Hometown: San Diego, California
Currently: Pulling laughs and winning raves as a fiercely funny, sharp-tongued financier in Second Stage’s acclaimed production of Becky Shaw.
Rock-a-bye Baby: Barnes didn’t have to wait long for his first taste of the stage. His father was the drummer for the 60s band the Cascades, making baby Barnes an early road warrior: “My first two years were spent on the road, traveling to shows.” The rocker lifestyle molded the future performer at a young age. “I would go to bed at 3AM and get up at 11, because those were my parents’ hours. Even now I’m a night owl.” Barnes’ parents eventually divorced and remarried, giving the actor a half brother and three half sisters, one of whom unintentionally propelled him into theater. “She was in a theater class and just didn’t want to be on stage,” he recalls. “That seemed completely weird to me! And she said, ‘Well you couldn’t do it.’” Once the gauntlet had been thrown, there was no turning back. “I made my debut a year later in The Saga of Sagebrush Sal just to prove my sister wrong. And now I’m at Second Stage, so I owe it all to her.”
The Real World: Once Barnes tasted applause, he was hooked. “To be honest, I got a lot of approval [acting] when I was young, so it became, ‘Why shouldn’t I do this?’” he says with a laugh. “I think that’s how the world works for most people: You do what you get approval doing, consciously or not.” Barnes followed the applause through college and graduate school, studying acting at Palomar College, U.C. San Diego and eventually Columbia University. Along the way, he met and married choreographer Monica Bill Barnes, whom he warmly thanks in his Becky Shaw bio. “She’s the smartest person I know, and I really hope you print that,” he says. But after myriad “amazing” roles in school, including a part in director Andre Serban’s acclaimed Caucasian Chalk Circle at La Mama, Barnes hit the post-graduate wall. “I’m a weird ‘type,’” he says. “Casting directors would say to me, ‘Come back in five years; you don’t look right yet.’”

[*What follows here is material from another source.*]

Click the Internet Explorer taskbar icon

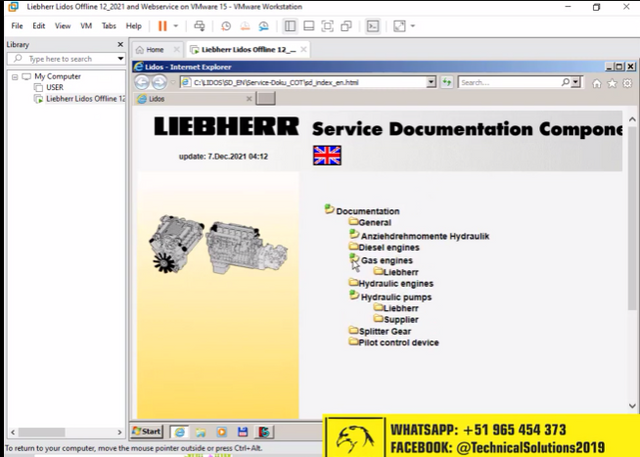[179, 431]
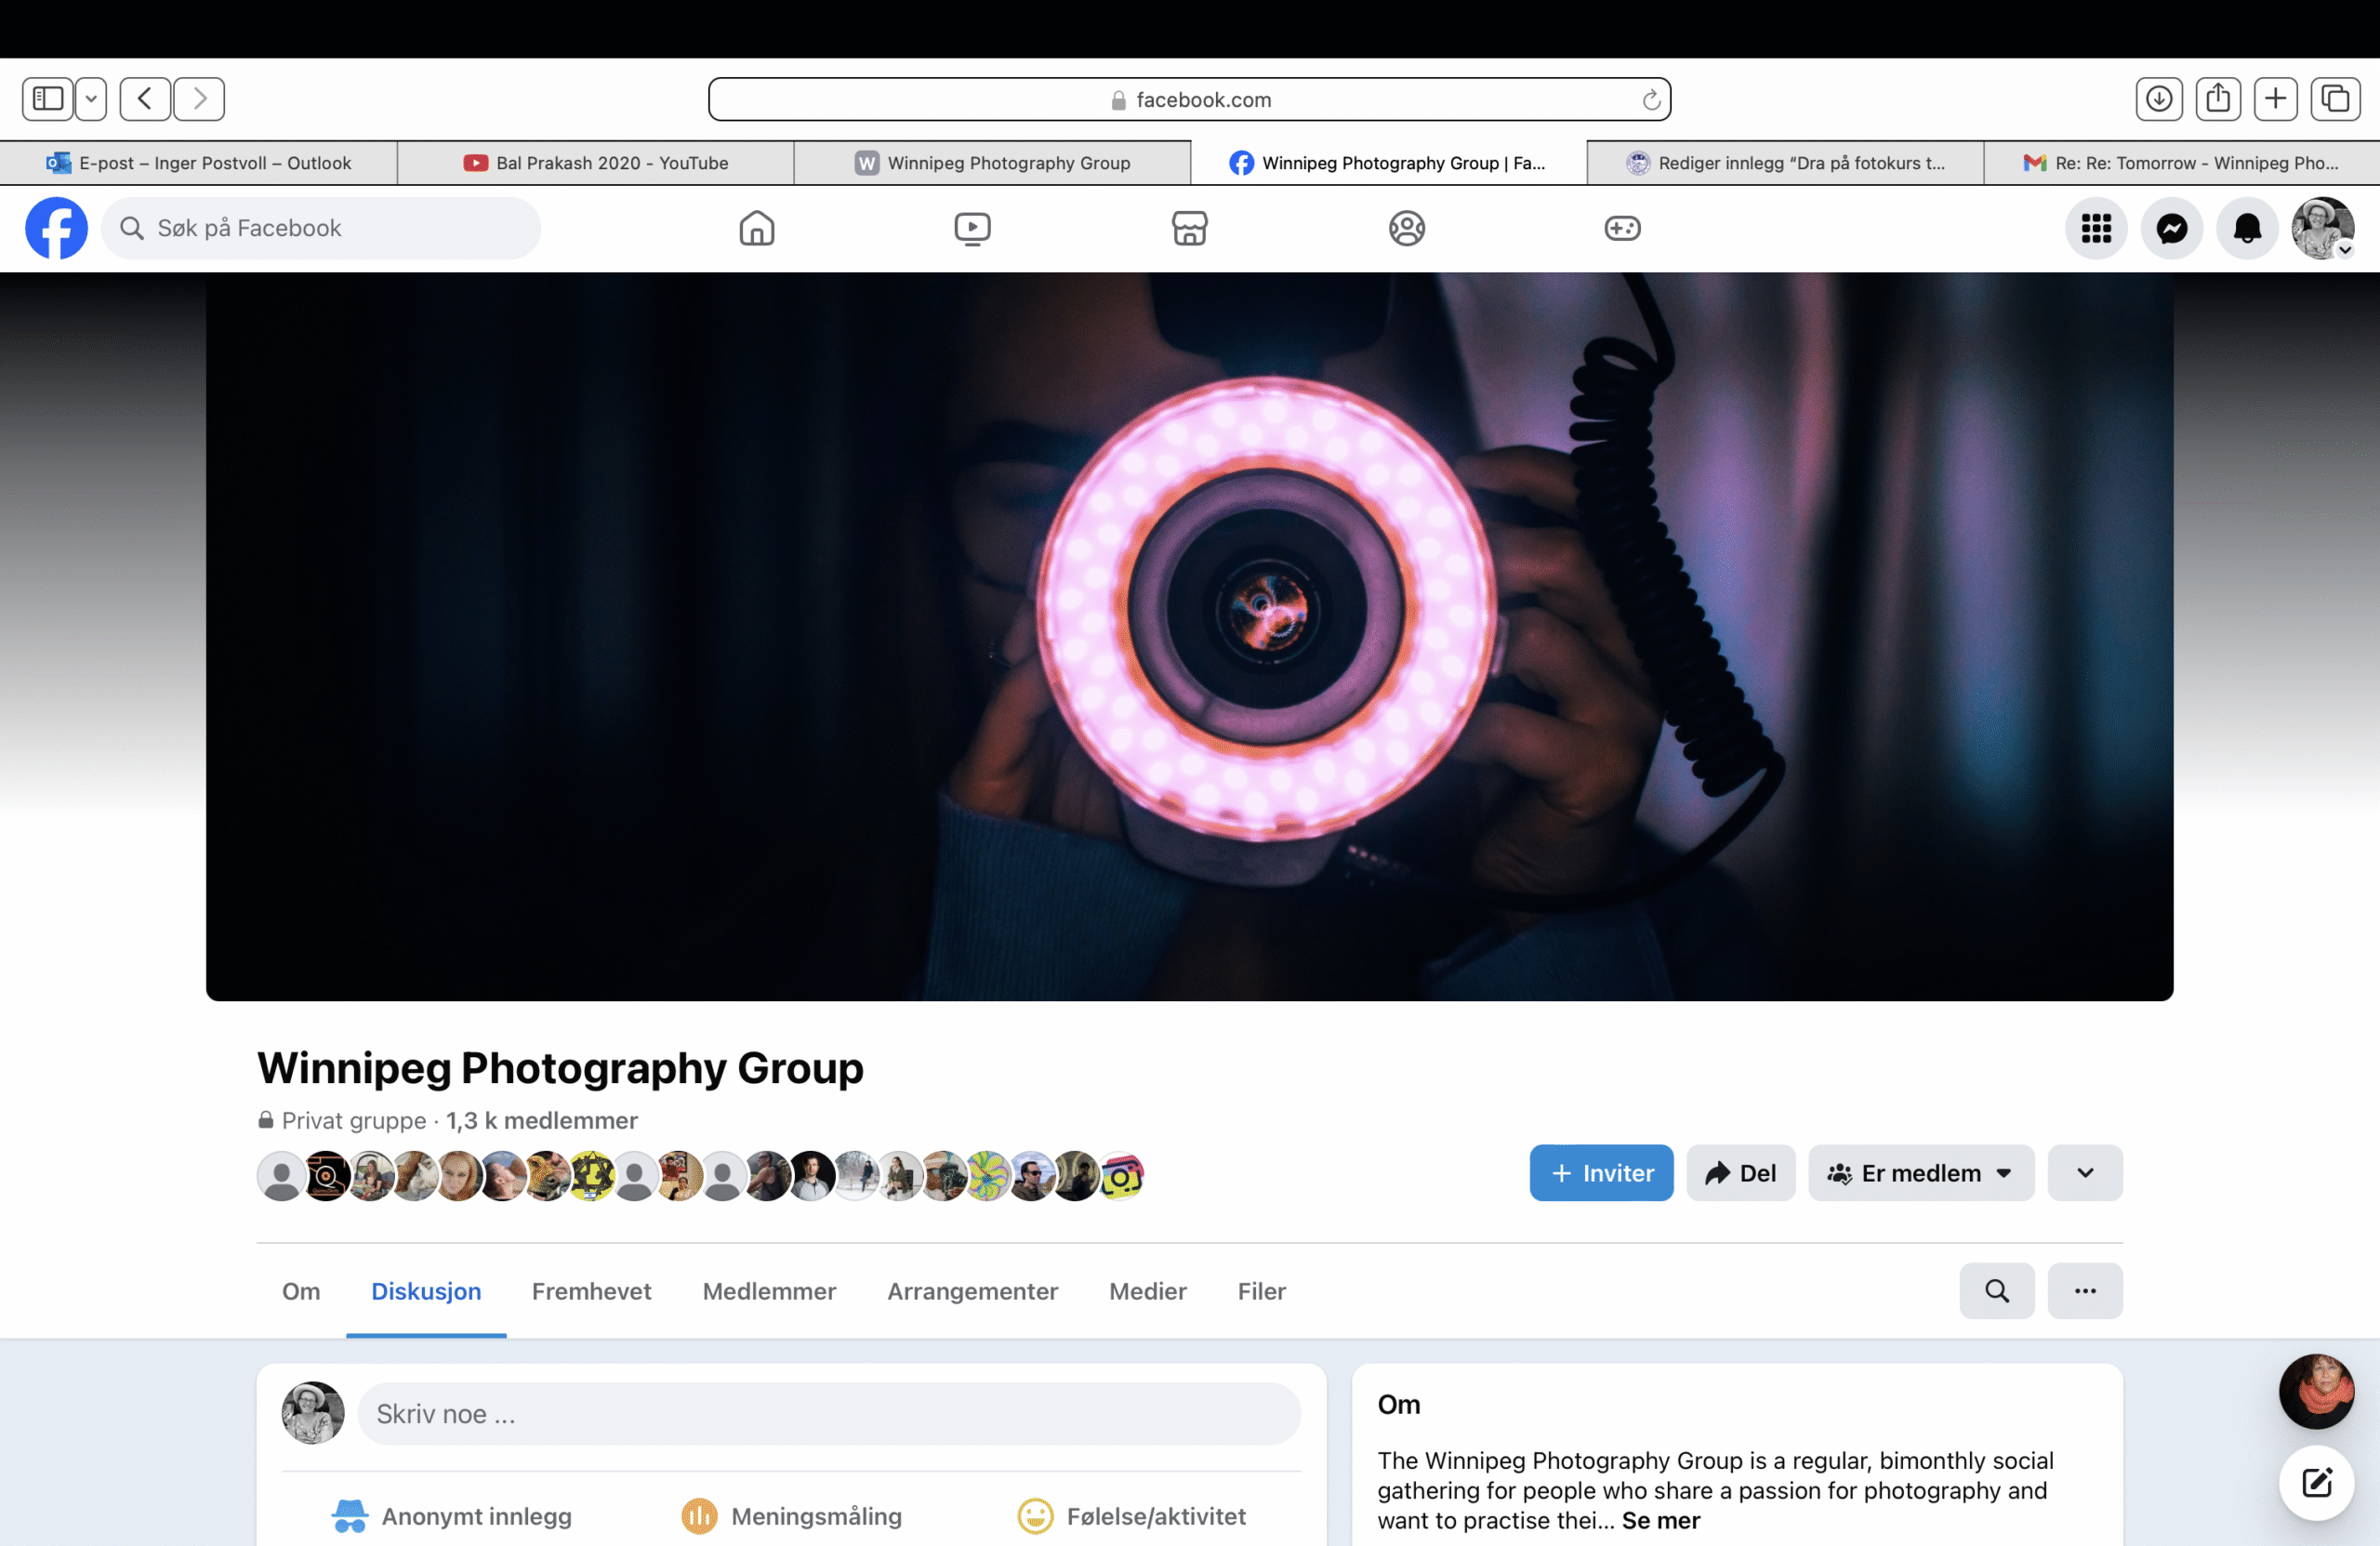Click the Safari sidebar toggle icon
Viewport: 2380px width, 1546px height.
[48, 98]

I Believe in You! If the casting directors were harsh critics, Barnes was even harder on himself. “I had a two-year period after college where I just didn’t work. I thought, ‘Why am I doing this?’” Finally, Actors Theater of Louisville took notice of Barnes, booking him for its famed Humana Festival of new plays. “They were the ones who said, ‘You can do this,’ so I owe them that belief in myself.” One Festival led to another, followed by eight years of regional work at theaters like ART. Though the gigs helped hone his talent, Barnes still didn’t feel totally satisfied. “I couldn’t decide if I wanted to direct, or write, or act. Finally, my wife said, ‘You need to decide what you’re doing.’” Barnes took her advice to heart and rededicated himself to performing. “And I’ve never been out of work since.”
Bump to Broadway: Shortly after this period of refocusing, Barnes found himself helping casting mogul Pat McCorkle as a reader during understudy auditions for the Broadway transfer of Martin McDonagh’s The Lieutenant of Inishmore. “I had gone in for an audition and it went awful! But [Pat] asked me to help with auditions for a different show.” As Barnes read, he felt the attention in the room shift to him, but dismissed it. Visiting his agents the next day, he got a shock: “They said, ‘We got a call about Inishmore.’ I said, ‘Oh, yeah, they’re looking for understudies.’ And they said, ‘No, they want you to replace Brian d’Arcy James.’” Which is how Barnes unexpectedly found himself making his Broadway debut as a not-so-bright Irish gangster. “Brian’s an amazing talent. The show was a good lesson in that you can never replace a good actor, but you can come in and just try to hit the mark.”
A Shaw Thing: With things coming full circle, Barnes soon arrived back at the Humana Festival for the first reading of Gina Gionfriddo’s Becky Shaw. In this biting comedy of manners, he was tapped to read the role of Max, a blunt financial planner reluctantly drawn into the chaotic life of the title character after their blind date. Immediately, he recognized the character as something special. “After the reading, I wrote Gina an e-mail that basically said, ‘I will walk through the fires of hell to originate this role for you.’” The e-mail worked, and Barnes enjoyed a full run at Humana before transferring with the play to Second Stage, where the production—and his razor-sharp performance—nabbed rave reviews. The experience has been the answer to many prayers. “This is the greatest role I’ve played in my entire life,” Barnes says of the multilayered, painfully funny Max. “I think I would be overly optimistic to think I would ever play anything greater. If I only have as good a role as this for the rest of my life, I’ll be satisfied. But a better part? I don’t think that’s possible.”